# Entity Resolution with Splink using Spark

In [None]:
from splink.spark.jar_location import similarity_jar_location
from pyspark import SparkContext, SparkConf
from pyspark.sql import SparkSession
import warnings

conf = SparkConf()
conf.set("spark.default.parallelism", "50")
conf.set("spark.sql.shuffle.partitions", "50")
conf.set("spark.executor.memory", "6g")  # Set to 6 gigabytes
conf.set("spark.driver.memory", "6g")  # Set to 6 gigabytes

# Add custom similarity functions, which are bundled with Splink
# documented here: https://github.com/moj-analytical-services/splink_scalaudfs
path = similarity_jar_location()
conf.set("spark.jars", path)

sc = SparkContext.getOrCreate(conf=conf)

spark = SparkSession(sc)
spark.sparkContext.setCheckpointDir("./tmp_checkpoints")

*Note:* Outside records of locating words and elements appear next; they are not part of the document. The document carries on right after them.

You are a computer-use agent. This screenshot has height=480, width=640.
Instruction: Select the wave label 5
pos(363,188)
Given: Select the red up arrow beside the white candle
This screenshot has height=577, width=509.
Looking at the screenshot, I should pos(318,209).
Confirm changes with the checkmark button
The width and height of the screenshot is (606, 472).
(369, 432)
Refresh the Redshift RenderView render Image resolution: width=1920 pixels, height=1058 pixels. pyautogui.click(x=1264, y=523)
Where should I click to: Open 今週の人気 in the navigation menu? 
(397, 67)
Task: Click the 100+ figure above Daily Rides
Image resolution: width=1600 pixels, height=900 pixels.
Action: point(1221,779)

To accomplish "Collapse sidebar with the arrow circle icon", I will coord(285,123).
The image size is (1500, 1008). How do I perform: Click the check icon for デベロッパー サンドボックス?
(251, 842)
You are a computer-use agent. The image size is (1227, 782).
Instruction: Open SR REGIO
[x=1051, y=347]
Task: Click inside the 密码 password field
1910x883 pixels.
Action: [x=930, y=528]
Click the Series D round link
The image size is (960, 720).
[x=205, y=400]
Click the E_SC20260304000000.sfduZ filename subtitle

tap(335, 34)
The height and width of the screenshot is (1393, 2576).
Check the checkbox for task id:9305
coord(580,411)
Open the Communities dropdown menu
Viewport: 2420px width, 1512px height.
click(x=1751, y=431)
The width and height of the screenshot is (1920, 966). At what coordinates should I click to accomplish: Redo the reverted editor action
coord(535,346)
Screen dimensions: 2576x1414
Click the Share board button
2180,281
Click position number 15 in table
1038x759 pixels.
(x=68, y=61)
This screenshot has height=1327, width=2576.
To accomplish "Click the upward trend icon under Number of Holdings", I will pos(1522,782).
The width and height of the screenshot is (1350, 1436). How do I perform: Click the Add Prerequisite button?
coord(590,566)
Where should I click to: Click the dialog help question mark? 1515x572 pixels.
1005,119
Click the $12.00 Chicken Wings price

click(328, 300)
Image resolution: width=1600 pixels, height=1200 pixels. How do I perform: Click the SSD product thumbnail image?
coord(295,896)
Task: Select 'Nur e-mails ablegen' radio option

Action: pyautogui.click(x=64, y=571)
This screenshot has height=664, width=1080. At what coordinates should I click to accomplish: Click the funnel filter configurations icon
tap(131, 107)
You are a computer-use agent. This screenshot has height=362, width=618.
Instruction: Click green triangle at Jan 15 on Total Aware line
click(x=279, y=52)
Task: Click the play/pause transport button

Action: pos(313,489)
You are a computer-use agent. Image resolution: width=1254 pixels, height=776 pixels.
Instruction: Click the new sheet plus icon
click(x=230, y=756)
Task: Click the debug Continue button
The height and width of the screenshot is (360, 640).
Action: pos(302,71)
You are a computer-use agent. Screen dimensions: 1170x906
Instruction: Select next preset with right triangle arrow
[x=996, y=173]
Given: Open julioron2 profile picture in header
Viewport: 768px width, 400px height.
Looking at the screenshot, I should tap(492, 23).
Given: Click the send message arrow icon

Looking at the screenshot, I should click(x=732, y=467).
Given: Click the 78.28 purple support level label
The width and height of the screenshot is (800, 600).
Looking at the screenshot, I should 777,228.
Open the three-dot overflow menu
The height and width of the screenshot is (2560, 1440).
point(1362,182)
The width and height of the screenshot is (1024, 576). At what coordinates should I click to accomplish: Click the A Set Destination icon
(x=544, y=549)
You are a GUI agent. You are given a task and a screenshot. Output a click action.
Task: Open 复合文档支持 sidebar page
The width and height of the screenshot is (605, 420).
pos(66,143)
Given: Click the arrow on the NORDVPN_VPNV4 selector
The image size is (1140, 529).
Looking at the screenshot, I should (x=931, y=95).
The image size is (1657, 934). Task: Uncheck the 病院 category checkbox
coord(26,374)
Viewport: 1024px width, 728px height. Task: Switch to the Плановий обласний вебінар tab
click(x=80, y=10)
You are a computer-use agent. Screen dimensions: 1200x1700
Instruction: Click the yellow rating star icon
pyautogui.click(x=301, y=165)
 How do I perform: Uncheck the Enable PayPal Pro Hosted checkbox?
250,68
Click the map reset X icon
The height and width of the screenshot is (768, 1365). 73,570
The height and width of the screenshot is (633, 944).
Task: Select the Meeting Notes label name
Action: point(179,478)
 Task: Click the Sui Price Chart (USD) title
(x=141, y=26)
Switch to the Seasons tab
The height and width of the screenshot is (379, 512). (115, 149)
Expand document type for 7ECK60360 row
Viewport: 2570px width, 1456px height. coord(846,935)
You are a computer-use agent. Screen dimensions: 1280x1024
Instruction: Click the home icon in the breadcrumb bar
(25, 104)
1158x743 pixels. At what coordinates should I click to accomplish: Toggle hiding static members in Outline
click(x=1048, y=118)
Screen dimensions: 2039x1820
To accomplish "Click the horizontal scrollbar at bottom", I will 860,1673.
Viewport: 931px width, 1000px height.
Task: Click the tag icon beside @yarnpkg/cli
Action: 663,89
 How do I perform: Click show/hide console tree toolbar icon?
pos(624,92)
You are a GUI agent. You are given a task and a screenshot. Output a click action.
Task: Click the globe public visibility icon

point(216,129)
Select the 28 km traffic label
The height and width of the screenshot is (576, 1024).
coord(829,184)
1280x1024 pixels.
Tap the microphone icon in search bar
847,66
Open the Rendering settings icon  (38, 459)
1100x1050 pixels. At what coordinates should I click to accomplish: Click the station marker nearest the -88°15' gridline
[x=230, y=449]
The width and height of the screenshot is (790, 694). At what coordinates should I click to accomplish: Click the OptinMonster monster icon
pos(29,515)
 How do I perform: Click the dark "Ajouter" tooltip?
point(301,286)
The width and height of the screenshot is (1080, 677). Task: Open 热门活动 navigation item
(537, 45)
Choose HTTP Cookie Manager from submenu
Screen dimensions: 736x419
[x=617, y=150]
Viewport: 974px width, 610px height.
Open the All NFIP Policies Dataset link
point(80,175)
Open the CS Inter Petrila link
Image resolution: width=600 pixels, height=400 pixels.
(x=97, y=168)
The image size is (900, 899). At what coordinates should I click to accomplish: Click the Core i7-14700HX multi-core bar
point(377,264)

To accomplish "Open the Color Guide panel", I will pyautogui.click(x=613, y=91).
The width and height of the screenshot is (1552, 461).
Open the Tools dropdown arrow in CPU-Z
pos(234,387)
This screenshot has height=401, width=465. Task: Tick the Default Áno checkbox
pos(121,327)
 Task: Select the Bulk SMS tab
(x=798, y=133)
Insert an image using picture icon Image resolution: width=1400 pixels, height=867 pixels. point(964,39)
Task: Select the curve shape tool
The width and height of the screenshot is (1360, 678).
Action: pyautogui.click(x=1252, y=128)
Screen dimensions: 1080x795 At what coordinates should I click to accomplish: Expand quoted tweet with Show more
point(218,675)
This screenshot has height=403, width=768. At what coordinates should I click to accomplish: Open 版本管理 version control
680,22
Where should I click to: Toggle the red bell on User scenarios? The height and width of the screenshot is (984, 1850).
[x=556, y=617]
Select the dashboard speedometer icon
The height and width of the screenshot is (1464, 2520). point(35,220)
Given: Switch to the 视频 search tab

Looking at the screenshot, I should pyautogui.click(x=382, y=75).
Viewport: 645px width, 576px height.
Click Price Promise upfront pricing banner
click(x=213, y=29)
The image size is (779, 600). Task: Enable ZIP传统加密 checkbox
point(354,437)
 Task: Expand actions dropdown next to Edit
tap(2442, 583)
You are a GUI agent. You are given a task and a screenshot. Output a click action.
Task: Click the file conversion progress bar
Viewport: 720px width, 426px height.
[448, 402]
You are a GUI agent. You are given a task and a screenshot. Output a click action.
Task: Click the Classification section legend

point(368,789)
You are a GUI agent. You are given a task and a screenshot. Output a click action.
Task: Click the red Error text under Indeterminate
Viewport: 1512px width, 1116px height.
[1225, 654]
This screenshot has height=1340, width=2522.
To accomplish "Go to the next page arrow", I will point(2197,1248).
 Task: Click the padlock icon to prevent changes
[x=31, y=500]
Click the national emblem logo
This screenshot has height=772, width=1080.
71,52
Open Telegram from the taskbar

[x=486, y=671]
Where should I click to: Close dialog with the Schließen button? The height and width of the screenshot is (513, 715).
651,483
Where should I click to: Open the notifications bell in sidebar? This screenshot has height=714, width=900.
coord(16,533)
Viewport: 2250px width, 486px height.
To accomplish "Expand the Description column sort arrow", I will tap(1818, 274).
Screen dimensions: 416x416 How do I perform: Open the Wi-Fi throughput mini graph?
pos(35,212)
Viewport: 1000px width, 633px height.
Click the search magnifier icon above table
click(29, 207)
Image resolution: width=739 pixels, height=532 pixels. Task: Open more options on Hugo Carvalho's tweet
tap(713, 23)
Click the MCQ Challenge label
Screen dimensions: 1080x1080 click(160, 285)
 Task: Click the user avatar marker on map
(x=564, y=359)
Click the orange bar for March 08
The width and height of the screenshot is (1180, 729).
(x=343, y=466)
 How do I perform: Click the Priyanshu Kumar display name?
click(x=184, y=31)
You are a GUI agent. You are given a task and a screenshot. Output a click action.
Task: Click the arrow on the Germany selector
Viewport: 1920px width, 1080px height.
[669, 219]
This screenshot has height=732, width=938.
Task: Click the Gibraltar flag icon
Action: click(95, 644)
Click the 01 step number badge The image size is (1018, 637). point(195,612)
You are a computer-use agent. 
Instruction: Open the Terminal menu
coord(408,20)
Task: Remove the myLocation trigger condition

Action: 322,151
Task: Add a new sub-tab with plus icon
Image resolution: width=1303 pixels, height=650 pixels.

# Disable warnings for pyspark / hadoop
spark.sparkContext.setLogLevel("ERROR")
warnings.simplefilter("ignore", UserWarning)

In [None]:
# Read in the data and view a sample
df = spark.read.csv('/Users/chase.burkhalter/Documents/DBeaver/Exports/TEMP_SPLINK_DATA_202404291432_ALL.csv', header=True, inferSchema=True)

df.show(10)

In [35]:
from splink.spark.linker import SparkLinker
#from splink.spark.blocking_rule_library import block_on

# Define the settings for the linker
settings = {
    "link_type": "dedupe_only",
    "blocking_rules_to_generate_predictions": [
        "l.anonymous_id = r.anonymous_id",
        "l.user_id = r.user_id",
        "l.email = r.email"
    ],
    "retain_matching_columns": False,
    "retain_intermediate_calculation_columns": False
}

# Instantiate the linker with Spark
linker = SparkLinker(df, settings, spark=spark)

In [None]:
# Estimate the probability that two random records match
for rule in settings["blocking_rules_to_generate_predictions"]:
    prob = linker.estimate_probability_two_random_records_match(rule, recall=0.9)
    print(f"Probability two random records match for '{rule}': {prob}")
    
# Count the number of comparisons generated by blocking rules
for rule in settings["blocking_rules_to_generate_predictions"]:
    count = linker.count_num_comparisons_from_blocking_rule(rule)
    print(f"Number of comparisons generated by '{rule}': {count}")

In [None]:
# Use deterministic rules link
df_deterministic = linker.deterministic_link()
df_deterministic.as_pandas_dataframe(10)

In [None]:
# Cluster the deterministic links based on threshold
clusters_deterministic = linker.cluster_pairwise_predictions_at_threshold(df_deterministic, threshold_match_probability=0.9)
clusters_deterministic.as_pandas_dataframe()

In [None]:
# Initiate the cluster studio dashboard to view the clusters 
linker.cluster_studio_dashboard(df_deterministic, clusters_deterministic, "cluster_studio.html", sampling_method="by_cluster_size", overwrite=True)
from IPython.display import IFrame
IFrame(
    src="cluster_studio.html", width="100%", height=1100
)